The MRI and CT scan may one day have a robotic cousin capable of following and peering into patients as they move around.
UF mechanical and aerospace engineer Scott Banks’ goal is to augment static images of patients’ bones, muscles and joints with an interior view of these and other parts in action during normal physical activity. By merging such full-motion X-rays with computerised representations, orthopaedic surgeons will make better diagnoses, suggest more appropriate treatments and get a clearer idea of post-operative successes and failures, he said.
“Our goal is come up with a way to observe and measure how joints are moving when people are actually using them,” Banks said. “We think this will be tremendously powerful, not only for research but also in the clinical setting as well.”
Complaints about orthopaedic injuries are among the most common reasons people visit the doctor, according to the American
Orthopaedic surgeons have long diagnosed patients by touch or with static X-rays, MRI and CT scans. They also may use X-ray video, but current technologies provide only a tight view of a very limited range of motion in a controlled laboratory setting.
While all of these techniques can be effective, they do not work well with injuries that manifest themselves when a joint is in motion, Banks said. These include, for example, injuries to the patella, or kneecap, and injuries of the shoulder. Surgeons sometimes have to operate to diagnose these and other injuries, which can lead to unnecessary surgeries.
After operations, surgeons have few tools beyond the patient’s experience to tell them whether a procedure worked as intended and whether it will forestall additional joint damage.
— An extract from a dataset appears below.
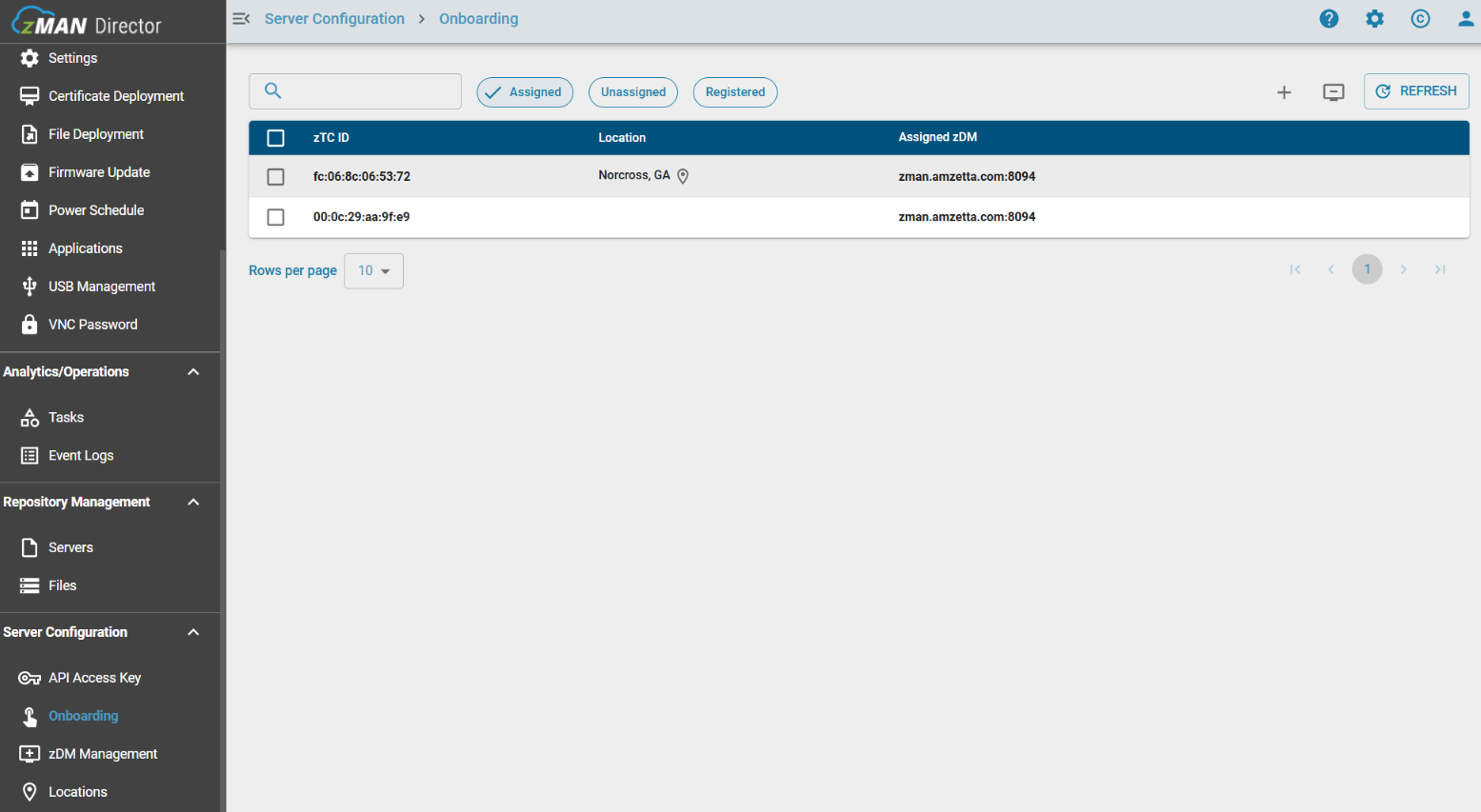This screenshot has height=812, width=1481.
Task: Collapse the sidebar with hamburger icon
Action: pos(241,19)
Banks hopes his robot – actually, a system that uses two robots because one robot will be necessary to shoot the X-ray video and another to hold the image sensor — will lead to a radical improvement.
He has one working robot currently. The robot, which has a one-metre mechanical arm, is a commercial product normally used in robotically assisted surgeries and silicon chip manufacturing that Banks and his graduate students have re-engineered. The robot can shadow a person’s knee, shoulder or other joint with its hand as he or she moves.
In its completed form, the hand will hold lightweight equipment capable of shooting X-rays, while another robot will hold the sensor that captures images of the body as moving videos. Although the robots will be attached to a fixed base, there is room for a person to move around normally within their reach. And in the future, said Banks, “we could put these robots on wheels and they could follow you around.”
For now, the single robot holds a standard video camera.
To use it, a patient wears an LED-lit patch on the body part that is intended for targeting. The patch, several cameras placed around the room and a networked computer command the robots to hone in on and track the joint.
In a demonstration, using a graduate student instead of a patient, the camera-tipped hand followed the student’s thigh as he walked and otherwise moved normally. While the hand appeared accurate to the untrained eye, Banks said the video image, which included shots of the student’s jeans, showed that it couldn’t yet track the small LED patch with the accuracy needed for video X-ray.
Improving the accuracy is one of several challenges that remain in the project, Banks said. He has applied for a $275,000 grant from the US National Institutes of Health to continue the work. UF has also applied for a patent on the new imaging technique, and Banks said it’s possible that it could become standard equipment in hospitals.